Insect infestation can be devastating for farmers, so researchers are constantly looking for new ways to protect crops. To that end, findings published in the October issue of Nature Biotechnology could help. Scientists have sequenced the complete genome of a symbiotic bacterium that is toxic to insects in the hope that the results will lead to novel insecticides.

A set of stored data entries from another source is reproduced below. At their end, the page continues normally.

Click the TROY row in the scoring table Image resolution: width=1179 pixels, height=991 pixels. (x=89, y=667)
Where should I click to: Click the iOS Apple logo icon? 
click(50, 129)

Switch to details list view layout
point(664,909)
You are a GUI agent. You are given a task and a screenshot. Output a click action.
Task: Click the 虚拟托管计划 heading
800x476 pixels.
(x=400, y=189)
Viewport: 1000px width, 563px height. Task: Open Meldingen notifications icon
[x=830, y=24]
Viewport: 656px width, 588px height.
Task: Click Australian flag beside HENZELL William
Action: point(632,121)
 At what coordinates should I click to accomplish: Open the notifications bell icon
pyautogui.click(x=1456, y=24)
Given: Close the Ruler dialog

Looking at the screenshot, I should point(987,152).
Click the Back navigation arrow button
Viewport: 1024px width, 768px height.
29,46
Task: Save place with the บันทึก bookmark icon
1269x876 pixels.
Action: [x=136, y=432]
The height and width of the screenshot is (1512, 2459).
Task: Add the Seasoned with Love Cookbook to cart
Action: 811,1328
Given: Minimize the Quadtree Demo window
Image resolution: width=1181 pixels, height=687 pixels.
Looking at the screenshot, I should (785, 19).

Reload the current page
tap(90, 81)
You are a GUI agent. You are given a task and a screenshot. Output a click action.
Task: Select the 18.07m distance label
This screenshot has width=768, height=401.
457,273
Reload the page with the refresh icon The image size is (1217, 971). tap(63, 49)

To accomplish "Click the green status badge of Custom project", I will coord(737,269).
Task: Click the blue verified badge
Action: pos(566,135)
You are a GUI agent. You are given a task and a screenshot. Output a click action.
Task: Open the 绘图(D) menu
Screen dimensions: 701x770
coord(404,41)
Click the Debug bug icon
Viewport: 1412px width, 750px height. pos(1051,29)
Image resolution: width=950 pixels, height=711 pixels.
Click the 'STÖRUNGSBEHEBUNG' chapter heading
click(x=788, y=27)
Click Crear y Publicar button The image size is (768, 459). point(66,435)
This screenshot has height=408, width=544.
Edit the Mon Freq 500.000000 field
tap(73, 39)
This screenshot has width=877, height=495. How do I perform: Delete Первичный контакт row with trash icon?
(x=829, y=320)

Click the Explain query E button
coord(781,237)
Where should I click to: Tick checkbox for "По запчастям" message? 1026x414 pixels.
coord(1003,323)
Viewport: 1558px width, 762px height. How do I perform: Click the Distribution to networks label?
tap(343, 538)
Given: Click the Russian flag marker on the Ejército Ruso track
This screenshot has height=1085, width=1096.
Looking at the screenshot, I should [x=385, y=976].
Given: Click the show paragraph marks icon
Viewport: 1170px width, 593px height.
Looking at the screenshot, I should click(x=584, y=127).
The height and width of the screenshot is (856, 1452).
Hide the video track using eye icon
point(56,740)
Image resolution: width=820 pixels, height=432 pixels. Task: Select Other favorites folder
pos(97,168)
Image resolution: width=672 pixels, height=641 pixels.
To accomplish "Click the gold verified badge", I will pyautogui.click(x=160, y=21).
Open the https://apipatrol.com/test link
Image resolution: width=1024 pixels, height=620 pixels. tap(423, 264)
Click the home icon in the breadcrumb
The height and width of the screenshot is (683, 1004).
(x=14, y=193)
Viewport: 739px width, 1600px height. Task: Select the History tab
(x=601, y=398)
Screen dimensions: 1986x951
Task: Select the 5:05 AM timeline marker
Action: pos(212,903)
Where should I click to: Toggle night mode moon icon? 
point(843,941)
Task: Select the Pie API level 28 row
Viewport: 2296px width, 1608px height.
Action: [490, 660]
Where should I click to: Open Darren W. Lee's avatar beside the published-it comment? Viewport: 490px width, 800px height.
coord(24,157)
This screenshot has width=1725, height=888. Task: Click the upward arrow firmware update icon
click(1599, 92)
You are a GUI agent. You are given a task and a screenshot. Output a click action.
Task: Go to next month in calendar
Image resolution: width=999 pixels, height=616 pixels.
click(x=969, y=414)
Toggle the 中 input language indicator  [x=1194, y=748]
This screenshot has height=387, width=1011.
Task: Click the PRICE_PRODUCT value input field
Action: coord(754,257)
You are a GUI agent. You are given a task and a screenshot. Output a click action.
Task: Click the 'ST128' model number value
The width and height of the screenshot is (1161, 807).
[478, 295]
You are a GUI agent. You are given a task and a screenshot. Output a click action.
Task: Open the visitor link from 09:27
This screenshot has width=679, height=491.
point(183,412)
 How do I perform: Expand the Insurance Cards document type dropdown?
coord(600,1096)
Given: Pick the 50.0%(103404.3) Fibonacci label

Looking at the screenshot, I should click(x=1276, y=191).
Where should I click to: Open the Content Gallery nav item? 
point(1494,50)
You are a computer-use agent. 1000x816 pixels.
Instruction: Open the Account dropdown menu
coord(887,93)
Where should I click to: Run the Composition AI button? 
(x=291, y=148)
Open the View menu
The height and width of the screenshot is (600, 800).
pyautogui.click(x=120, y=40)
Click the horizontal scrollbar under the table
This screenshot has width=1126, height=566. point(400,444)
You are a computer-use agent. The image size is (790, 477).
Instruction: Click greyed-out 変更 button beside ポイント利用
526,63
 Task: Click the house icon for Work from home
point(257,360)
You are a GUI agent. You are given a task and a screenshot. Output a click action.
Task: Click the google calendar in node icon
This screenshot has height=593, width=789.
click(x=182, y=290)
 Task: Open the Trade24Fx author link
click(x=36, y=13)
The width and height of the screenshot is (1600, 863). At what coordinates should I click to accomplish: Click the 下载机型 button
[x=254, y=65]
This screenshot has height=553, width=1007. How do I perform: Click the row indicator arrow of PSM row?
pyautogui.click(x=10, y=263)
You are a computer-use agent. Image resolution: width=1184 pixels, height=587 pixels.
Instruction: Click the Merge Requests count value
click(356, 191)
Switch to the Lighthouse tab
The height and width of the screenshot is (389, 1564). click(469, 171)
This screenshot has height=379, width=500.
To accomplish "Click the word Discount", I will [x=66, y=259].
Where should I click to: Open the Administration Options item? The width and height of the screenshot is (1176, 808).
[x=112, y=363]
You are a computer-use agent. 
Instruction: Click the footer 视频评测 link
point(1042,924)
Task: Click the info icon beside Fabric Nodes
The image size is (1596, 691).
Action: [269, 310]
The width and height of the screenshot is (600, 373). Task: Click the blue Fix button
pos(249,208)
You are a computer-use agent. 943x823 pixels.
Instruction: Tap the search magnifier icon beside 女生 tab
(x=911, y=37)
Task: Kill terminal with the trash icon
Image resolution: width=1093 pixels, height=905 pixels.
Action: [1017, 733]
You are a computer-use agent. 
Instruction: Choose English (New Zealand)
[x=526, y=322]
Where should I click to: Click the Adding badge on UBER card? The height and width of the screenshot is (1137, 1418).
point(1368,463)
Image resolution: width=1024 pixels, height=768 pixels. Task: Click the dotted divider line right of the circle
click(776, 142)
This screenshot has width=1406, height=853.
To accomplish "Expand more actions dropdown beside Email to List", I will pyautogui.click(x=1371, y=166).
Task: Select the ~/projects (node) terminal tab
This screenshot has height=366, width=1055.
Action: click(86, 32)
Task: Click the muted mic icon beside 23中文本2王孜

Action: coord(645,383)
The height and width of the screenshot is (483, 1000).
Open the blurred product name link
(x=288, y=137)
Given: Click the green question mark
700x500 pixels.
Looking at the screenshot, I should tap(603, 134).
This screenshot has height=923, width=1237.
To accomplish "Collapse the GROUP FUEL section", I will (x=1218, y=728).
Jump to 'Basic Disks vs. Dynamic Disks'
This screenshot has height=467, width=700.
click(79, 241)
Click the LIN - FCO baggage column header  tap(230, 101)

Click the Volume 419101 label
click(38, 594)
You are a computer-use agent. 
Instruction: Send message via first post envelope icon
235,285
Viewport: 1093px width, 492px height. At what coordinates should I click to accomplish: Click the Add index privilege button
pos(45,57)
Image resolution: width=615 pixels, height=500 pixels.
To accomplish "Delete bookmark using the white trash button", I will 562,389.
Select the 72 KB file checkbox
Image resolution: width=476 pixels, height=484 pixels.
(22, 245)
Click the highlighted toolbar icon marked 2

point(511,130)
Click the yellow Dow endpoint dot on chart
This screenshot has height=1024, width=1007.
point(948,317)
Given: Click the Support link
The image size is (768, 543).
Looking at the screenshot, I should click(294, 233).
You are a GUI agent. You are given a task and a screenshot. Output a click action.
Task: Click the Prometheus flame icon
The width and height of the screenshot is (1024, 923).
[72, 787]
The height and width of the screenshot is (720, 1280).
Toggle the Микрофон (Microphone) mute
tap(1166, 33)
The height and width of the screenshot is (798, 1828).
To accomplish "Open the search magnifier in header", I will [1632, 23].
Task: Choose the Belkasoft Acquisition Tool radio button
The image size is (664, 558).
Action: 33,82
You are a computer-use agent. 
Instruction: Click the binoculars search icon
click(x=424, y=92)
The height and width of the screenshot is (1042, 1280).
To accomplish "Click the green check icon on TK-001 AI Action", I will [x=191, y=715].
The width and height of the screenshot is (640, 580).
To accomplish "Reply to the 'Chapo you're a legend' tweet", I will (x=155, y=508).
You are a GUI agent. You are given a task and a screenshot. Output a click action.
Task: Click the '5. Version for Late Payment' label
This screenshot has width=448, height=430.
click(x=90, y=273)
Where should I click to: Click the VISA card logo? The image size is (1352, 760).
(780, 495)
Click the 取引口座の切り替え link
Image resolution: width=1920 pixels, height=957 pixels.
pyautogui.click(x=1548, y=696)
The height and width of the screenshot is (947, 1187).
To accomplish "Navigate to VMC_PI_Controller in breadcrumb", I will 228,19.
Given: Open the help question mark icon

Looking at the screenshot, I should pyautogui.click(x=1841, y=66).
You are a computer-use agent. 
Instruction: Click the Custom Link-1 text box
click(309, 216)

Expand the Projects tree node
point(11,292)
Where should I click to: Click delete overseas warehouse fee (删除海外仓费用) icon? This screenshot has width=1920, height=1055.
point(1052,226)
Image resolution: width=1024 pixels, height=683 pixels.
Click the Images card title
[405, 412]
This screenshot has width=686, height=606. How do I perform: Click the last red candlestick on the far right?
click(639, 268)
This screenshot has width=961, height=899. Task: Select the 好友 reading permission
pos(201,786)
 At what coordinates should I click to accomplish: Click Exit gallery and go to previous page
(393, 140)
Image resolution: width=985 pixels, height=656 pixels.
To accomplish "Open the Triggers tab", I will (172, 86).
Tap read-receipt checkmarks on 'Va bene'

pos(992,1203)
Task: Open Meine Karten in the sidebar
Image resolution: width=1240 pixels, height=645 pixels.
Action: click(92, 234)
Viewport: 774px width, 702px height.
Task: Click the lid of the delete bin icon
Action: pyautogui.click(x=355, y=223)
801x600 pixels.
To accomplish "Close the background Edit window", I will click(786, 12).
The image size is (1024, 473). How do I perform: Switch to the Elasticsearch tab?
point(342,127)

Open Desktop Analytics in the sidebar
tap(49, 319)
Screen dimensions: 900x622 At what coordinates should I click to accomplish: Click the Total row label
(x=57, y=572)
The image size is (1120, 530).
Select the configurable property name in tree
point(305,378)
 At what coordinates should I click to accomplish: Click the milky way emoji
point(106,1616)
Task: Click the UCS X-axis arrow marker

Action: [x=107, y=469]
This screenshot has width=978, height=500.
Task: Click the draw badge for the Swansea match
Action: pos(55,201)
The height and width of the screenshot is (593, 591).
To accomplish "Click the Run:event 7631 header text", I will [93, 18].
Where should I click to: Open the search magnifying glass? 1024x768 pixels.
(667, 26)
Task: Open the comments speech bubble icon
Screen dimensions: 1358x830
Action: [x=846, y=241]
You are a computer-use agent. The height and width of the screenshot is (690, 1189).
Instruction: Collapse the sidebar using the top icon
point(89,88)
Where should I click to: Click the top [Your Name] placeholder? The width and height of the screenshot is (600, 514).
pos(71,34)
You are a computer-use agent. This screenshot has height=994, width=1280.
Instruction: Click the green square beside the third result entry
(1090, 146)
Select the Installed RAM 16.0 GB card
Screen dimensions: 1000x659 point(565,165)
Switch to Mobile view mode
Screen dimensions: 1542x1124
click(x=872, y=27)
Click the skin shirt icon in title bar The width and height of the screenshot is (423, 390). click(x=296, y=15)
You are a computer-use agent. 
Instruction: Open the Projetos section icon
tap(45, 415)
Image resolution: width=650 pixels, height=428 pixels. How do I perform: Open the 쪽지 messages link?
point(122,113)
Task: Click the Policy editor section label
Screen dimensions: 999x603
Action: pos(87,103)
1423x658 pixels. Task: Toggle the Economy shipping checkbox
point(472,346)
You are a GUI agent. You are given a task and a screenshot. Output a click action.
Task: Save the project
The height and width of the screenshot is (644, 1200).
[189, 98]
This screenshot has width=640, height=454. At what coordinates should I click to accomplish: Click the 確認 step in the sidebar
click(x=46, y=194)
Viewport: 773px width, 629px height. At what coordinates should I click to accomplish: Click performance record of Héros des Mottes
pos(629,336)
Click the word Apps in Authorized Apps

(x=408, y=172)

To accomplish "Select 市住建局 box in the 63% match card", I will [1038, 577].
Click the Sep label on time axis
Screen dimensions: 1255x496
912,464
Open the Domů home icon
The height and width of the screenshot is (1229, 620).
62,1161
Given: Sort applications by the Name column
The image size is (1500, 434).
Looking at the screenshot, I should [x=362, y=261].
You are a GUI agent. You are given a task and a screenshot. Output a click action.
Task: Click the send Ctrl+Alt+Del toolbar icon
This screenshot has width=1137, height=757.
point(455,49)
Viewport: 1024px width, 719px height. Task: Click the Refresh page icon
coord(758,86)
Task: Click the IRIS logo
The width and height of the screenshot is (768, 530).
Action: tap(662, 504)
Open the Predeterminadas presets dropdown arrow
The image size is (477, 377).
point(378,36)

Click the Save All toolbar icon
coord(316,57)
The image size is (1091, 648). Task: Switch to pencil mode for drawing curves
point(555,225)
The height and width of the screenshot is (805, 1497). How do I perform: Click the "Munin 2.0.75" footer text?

Photorhabdus luminescens lives in the guts of small soil worms known as nematodes. It helps the nematodes kill insect prey by releasing a variety of virulent proteins. Frank Kunst of the Pasteur Institute in France and his colleagues analyzed the 5,688,987 base pairs that comprise P. luminescens' genetic code and discovered 4,839 genes that produce proteins. The authors note that "more toxin genes were predicted in the P. luminescens genome that in any other bacterial genome sequenced yet." The researchers hope that some of these toxins can be modified to provide alternatives to currently used insecticides, which insect populations can sometimes develop resistance to. (This effect has been observed in worm and moth populations exposed to the insecticide produced by the bacterium Bacillus thuringiensis, also know as Bt.) In addition, they suggest that genetic engineering of the bacterium-nematode pair could lead to novel methods of biological control, perhaps through releasing the duo into areas in which it is not typically found.